▶ **PROVIDED RECORDS**
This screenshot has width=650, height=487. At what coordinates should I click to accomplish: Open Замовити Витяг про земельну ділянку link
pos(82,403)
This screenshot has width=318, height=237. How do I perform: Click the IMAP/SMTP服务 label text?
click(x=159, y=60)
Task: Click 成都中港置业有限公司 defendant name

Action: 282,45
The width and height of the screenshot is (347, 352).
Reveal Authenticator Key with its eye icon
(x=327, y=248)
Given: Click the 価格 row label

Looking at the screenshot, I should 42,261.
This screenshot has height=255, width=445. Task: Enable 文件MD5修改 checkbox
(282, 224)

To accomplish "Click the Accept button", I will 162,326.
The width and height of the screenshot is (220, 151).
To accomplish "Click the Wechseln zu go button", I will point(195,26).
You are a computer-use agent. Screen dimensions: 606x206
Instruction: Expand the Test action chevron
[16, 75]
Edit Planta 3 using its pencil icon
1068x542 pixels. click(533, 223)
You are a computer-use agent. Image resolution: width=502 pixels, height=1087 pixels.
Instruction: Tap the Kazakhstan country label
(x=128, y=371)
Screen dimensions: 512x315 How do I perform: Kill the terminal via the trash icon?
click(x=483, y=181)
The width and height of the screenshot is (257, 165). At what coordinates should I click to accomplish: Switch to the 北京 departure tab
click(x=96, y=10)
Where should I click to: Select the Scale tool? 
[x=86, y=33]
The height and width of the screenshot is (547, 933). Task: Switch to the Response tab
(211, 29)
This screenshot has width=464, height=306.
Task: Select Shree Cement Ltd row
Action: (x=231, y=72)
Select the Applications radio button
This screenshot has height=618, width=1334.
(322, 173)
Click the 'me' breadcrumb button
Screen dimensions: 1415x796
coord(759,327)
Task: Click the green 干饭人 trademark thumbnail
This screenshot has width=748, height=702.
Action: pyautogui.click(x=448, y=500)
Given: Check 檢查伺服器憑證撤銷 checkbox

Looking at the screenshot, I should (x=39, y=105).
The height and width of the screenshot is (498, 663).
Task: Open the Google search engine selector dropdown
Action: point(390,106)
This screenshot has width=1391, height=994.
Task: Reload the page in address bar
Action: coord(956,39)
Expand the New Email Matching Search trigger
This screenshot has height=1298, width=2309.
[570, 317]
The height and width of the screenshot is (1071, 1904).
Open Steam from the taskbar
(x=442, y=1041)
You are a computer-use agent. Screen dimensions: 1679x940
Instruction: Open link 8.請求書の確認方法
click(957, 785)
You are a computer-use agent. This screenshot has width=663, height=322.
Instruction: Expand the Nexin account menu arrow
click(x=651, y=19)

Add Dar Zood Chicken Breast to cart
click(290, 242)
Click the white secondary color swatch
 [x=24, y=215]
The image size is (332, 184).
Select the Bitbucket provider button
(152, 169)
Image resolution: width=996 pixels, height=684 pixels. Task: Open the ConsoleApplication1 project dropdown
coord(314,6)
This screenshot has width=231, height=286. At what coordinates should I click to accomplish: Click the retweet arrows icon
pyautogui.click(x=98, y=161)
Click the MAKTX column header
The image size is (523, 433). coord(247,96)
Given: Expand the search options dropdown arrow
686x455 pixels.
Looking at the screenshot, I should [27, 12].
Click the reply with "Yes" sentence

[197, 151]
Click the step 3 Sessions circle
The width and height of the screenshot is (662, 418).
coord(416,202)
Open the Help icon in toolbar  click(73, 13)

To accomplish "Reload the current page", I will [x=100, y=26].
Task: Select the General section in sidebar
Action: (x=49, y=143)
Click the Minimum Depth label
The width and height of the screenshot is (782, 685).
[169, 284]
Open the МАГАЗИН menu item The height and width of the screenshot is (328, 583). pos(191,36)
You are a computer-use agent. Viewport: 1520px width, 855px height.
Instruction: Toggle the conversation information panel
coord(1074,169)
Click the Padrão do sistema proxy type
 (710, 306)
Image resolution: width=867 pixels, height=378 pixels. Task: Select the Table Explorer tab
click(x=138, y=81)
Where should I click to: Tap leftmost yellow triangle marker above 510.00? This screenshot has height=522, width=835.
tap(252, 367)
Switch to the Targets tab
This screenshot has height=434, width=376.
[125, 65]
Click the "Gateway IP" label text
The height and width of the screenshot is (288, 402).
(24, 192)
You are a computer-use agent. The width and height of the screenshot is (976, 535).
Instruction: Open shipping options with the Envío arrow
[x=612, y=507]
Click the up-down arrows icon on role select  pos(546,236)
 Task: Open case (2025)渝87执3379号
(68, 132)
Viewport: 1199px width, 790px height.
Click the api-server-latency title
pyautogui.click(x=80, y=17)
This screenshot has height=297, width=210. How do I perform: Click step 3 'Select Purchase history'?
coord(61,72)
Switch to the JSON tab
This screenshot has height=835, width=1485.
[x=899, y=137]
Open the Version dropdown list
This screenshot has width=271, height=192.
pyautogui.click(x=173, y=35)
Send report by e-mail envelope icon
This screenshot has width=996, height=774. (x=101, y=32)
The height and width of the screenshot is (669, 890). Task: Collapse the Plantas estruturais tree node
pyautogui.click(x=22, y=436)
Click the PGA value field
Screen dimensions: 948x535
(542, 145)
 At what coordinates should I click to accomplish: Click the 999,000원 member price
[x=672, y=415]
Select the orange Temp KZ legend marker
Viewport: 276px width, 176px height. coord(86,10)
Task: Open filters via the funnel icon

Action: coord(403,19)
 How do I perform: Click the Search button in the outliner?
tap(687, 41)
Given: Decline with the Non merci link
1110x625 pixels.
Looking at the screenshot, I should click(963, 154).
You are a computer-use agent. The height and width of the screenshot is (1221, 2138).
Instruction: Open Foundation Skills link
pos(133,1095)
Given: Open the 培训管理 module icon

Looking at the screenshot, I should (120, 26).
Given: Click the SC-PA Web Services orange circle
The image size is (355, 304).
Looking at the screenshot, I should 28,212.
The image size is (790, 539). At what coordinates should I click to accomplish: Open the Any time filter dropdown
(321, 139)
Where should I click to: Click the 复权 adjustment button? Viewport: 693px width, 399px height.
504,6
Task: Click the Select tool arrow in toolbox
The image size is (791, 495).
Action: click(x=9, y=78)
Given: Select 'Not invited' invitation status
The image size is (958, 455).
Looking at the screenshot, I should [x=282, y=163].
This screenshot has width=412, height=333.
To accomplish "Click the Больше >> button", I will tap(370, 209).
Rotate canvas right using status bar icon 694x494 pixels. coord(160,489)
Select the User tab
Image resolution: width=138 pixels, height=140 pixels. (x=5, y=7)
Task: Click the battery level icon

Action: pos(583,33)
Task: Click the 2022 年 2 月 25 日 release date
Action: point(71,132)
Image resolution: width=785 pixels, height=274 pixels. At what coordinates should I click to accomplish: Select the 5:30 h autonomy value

▶ **EXERCISE BRIEF**
Convert every line of the data above into a JSON array of strings, with one string per line and blank lines omitted.

▶ **TASK OUTPUT**
[
  "This screenshot has width=650, height=487. At what coordinates should I click to accomplish: Open Замовити Витяг про земельну ділянку link",
  "pos(82,403)",
  "This screenshot has width=318, height=237. How do I perform: Click the IMAP/SMTP服务 label text?",
  "click(x=159, y=60)",
  "Task: Click 成都中港置业有限公司 defendant name",
  "Action: 282,45",
  "The width and height of the screenshot is (347, 352).",
  "Reveal Authenticator Key with its eye icon",
  "(x=327, y=248)",
  "Given: Click the 価格 row label",
  "Looking at the screenshot, I should 42,261.",
  "This screenshot has height=255, width=445. Task: Enable 文件MD5修改 checkbox",
  "(282, 224)",
  "To accomplish \"Click the Accept button\", I will 162,326.",
  "The width and height of the screenshot is (220, 151).",
  "To accomplish \"Click the Wechseln zu go button\", I will point(195,26).",
  "You are a computer-use agent. Screen dimensions: 606x206",
  "Instruction: Expand the Test action chevron",
  "[16, 75]",
  "Edit Planta 3 using its pencil icon",
  "1068x542 pixels. click(533, 223)",
  "You are a computer-use agent. Image resolution: width=502 pixels, height=1087 pixels.",
  "Instruction: Tap the Kazakhstan country label",
  "(x=128, y=371)",
  "Screen dimensions: 512x315 How do I perform: Kill the terminal via the trash icon?",
  "click(x=483, y=181)",
  "The width and height of the screenshot is (257, 165). At what coordinates should I click to accomplish: Switch to the 北京 departure tab",
  "click(x=96, y=10)",
  "Where should I click to: Select the Scale tool? ",
  "[x=86, y=33]",
  "The height and width of the screenshot is (547, 933). Task: Switch to the Response tab",
  "(211, 29)",
  "This screenshot has width=464, height=306.",
  "Task: Select Shree Cement Ltd row",
  "Action: (x=231, y=72)",
  "Select the Applications radio button",
  "This screenshot has height=618, width=1334.",
  "(322, 173)",
  "Click the 'me' breadcrumb button",
  "Screen dimensions: 1415x796",
  "coord(759,327)",
  "Task: Click the green 干饭人 trademark thumbnail",
  "This screenshot has width=748, height=702.",
  "Action: pyautogui.click(x=448, y=500)",
  "Given: Check 檢查伺服器憑證撤銷 checkbox",
  "Looking at the screenshot, I should (x=39, y=105).",
  "The height and width of the screenshot is (498, 663).",
  "Task: Open the Google search engine selector dropdown",
  "Action: point(390,106)",
  "This screenshot has width=1391, height=994.",
  "Task: Reload the page in address bar",
  "Action: coord(956,39)",
  "Expand the New Email Matching Search trigger",
  "This screenshot has height=1298, width=2309.",
  "[570, 317]",
  "The height and width of the screenshot is (1071, 1904).",
  "Open Steam from the taskbar",
  "(x=442, y=1041)",
  "You are a computer-use agent. Screen dimensions: 1679x940",
  "Instruction: Open link 8.請求書の確認方法",
  "click(957, 785)",
  "You are a computer-use agent. This screenshot has width=663, height=322.",
  "Instruction: Expand the Nexin account menu arrow",
  "click(x=651, y=19)",
  "Add Dar Zood Chicken Breast to cart",
  "click(290, 242)",
  "Click the white secondary color swatch",
  " [x=24, y=215]",
  "The image size is (332, 184).",
  "Select the Bitbucket provider button",
  "(152, 169)",
  "Image resolution: width=996 pixels, height=684 pixels. Task: Open the ConsoleApplication1 project dropdown",
  "coord(314,6)",
  "This screenshot has width=231, height=286. At what coordinates should I click to accomplish: Click the retweet arrows icon",
  "pyautogui.click(x=98, y=161)",
  "Click the MAKTX column header",
  "The image size is (523, 433). coord(247,96)",
  "Given: Expand the search options dropdown arrow",
  "686x455 pixels.",
  "Looking at the screenshot, I should [27, 12].",
  "Click the reply with \"Yes\" sentence",
  "[197, 151]",
  "Click the step 3 Sessions circle",
  "The width and height of the screenshot is (662, 418).",
  "coord(416,202)",
  "Open the Help icon in toolbar  click(73, 13)",
  "To accomplish \"Reload the current page\", I will [x=100, y=26].",
  "Task: Select the General section in sidebar",
  "Action: (x=49, y=143)",
  "Click the Minimum Depth label",
  "The width and height of the screenshot is (782, 685).",
  "[169, 284]",
  "Open the МАГАЗИН menu item The height and width of the screenshot is (328, 583). pos(191,36)",
  "You are a computer-use agent. Viewport: 1520px width, 855px height.",
  "Instruction: Toggle the conversation information panel",
  "coord(1074,169)",
  "Click the Padrão do sistema proxy type",
  " (710, 306)",
  "Image resolution: width=867 pixels, height=378 pixels. Task: Select the Table Explorer tab",
  "click(x=138, y=81)",
  "Where should I click to: Tap leftmost yellow triangle marker above 510.00? This screenshot has height=522, width=835.",
  "tap(252, 367)",
  "Switch to the Targets tab",
  "This screenshot has height=434, width=376.",
  "[125, 65]",
  "Click the \"Gateway IP\" label text",
  "The height and width of the screenshot is (288, 402).",
  "(24, 192)",
  "You are a computer-use agent. The width and height of the screenshot is (976, 535).",
  "Instruction: Open shipping options with the Envío arrow",
  "[x=612, y=507]",
  "Click the up-down arrows icon on role select  pos(546,236)",
  " Task: Open case (2025)渝87执3379号",
  "(68, 132)",
  "Viewport: 1199px width, 790px height.",
  "Click the api-server-latency title",
  "pyautogui.click(x=80, y=17)",
  "This screenshot has height=297, width=210. How do I perform: Click step 3 'Select Purchase history'?",
  "coord(61,72)",
  "Switch to the JSON tab",
  "This screenshot has height=835, width=1485.",
  "[x=899, y=137]",
  "Open the Version dropdown list",
  "This screenshot has width=271, height=192.",
  "pyautogui.click(x=173, y=35)",
  "Send report by e-mail envelope icon",
  "This screenshot has width=996, height=774. (x=101, y=32)",
  "The height and width of the screenshot is (669, 890). Task: Collapse the Plantas estruturais tree node",
  "pyautogui.click(x=22, y=436)",
  "Click the PGA value field",
  "Screen dimensions: 948x535",
  "(542, 145)",
  " At what coordinates should I click to accomplish: Click the 999,000원 member price",
  "[x=672, y=415]",
  "Select the orange Temp KZ legend marker",
  "Viewport: 276px width, 176px height. coord(86,10)",
  "Task: Open filters via the funnel icon",
  "Action: coord(403,19)",
  " How do I perform: Click the Search button in the outliner?",
  "tap(687, 41)",
  "Given: Decline with the Non merci link",
  "1110x625 pixels.",
  "Looking at the screenshot, I should click(963, 154).",
  "You are a computer-use agent. The height and width of the screenshot is (1221, 2138).",
  "Instruction: Open Foundation Skills link",
  "pos(133,1095)",
  "Given: Open the 培训管理 module icon",
  "Looking at the screenshot, I should (120, 26).",
  "Given: Click the SC-PA Web Services orange circle",
  "The image size is (355, 304).",
  "Looking at the screenshot, I should 28,212.",
  "The image size is (790, 539). At what coordinates should I click to accomplish: Open the Any time filter dropdown",
  "(321, 139)",
  "Where should I click to: Click the 复权 adjustment button? Viewport: 693px width, 399px height.",
  "504,6",
  "Task: Click the Select tool arrow in toolbox",
  "The image size is (791, 495).",
  "Action: click(x=9, y=78)",
  "Given: Select 'Not invited' invitation status",
  "The image size is (958, 455).",
  "Looking at the screenshot, I should [x=282, y=163].",
  "This screenshot has width=412, height=333.",
  "To accomplish \"Click the Больше >> button\", I will tap(370, 209).",
  "Rotate canvas right using status bar icon 694x494 pixels. coord(160,489)",
  "Select the User tab",
  "Image resolution: width=138 pixels, height=140 pixels. (x=5, y=7)",
  "Task: Click the battery level icon",
  "Action: pos(583,33)",
  "Task: Click the 2022 年 2 月 25 日 release date",
  "Action: point(71,132)",
  "Image resolution: width=785 pixels, height=274 pixels. At what coordinates should I click to accomplish: Select the 5:30 h autonomy value"
]